#### [RECORDS SHOWN]

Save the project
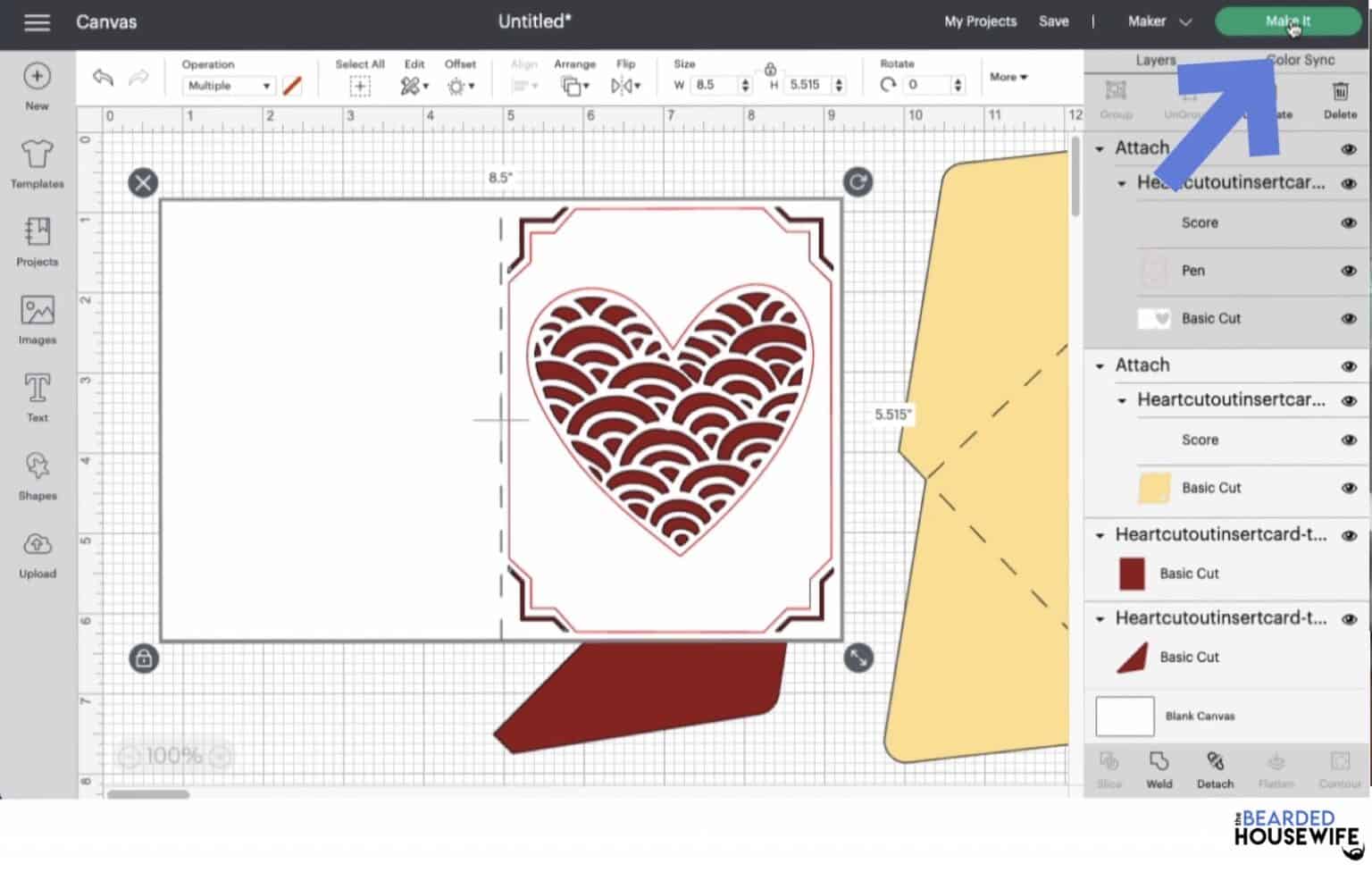The height and width of the screenshot is (872, 1372). (1053, 21)
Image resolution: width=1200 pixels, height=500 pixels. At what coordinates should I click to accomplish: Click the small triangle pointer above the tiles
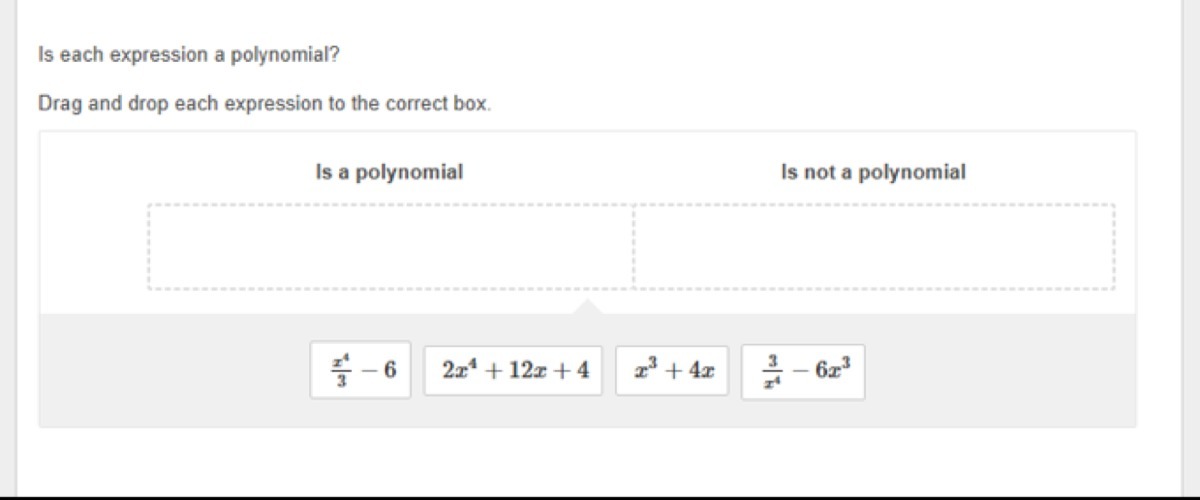point(588,306)
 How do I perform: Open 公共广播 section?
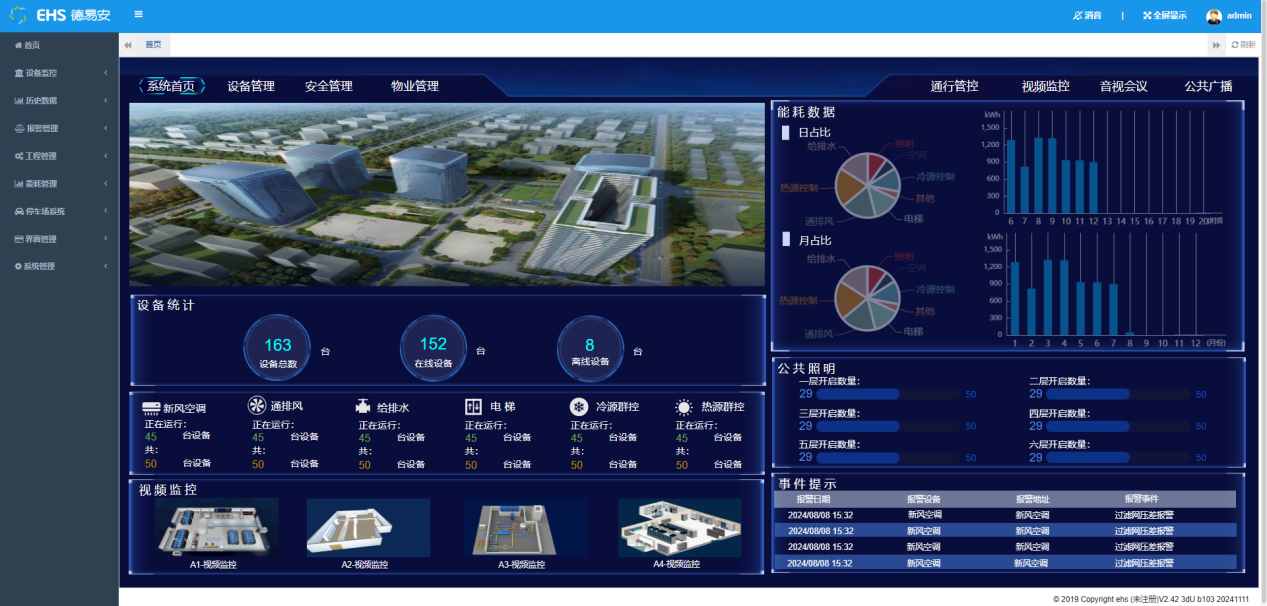pos(1209,86)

#### [PROBLEM DESCRIPTION]
Rewrite every entry above with "triangle" swapped for "arrow", changing nothing else, and omit the pictures from your answer.

#### [TASK OUTPUT]
Save the project
The height and width of the screenshot is (872, 1372). (1053, 21)
Image resolution: width=1200 pixels, height=500 pixels. At what coordinates should I click to accomplish: Click the small arrow pointer above the tiles
point(588,306)
 How do I perform: Open 公共广播 section?
pos(1209,86)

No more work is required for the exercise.